The Slip (that's the name of the new NIN album) is pretty damn good, though, and when it comes out as a physical CD in July I might even buy a copy just to keep the collection together.

Which is the weird thing. I was not a big NIN fan during their heyday. I thought some of their songs were okay, but I didn't get the whole "TR = genius" thing. To me, his greatest achievement in the early '90s was curating the Natural Born Killers soundtrack. More or less since The Fragile, though, I've enjoyed his albums quite a bit. I saw him on the Fragile 2.0 tour, at the NYC show when Marilyn Manson came out to sing "Starfuckers Inc." with him, and it was a great show.

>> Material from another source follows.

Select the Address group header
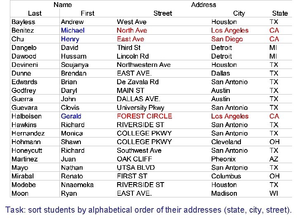 point(204,5)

And the last couple of records - With Teeth, Year Zero, and this one - have been his strongest, from a lyrical standpoint. The ratio of acceptable lines to head-in-hands cringers is better than it's ever been. (He's never come up with a great line - I don't care how much you like "Closer," it's not a brilliant piece of songwriting - only lyrics you can ignore, or ones that totally ruin the song for you because you can see the rhyme speeding at you like a truck.) But somehow I have wound up with copies of all his major releases - that is, all the albums, the 2CD slipcase version of the live set, and the Broken EP: no remix collections and no CD singles - in my house. So somehow, I am more of a NIN fan at 36 than I was at 18. I did not anticipate this development. But hey, whatever. The Slip is good. Go get yourself one.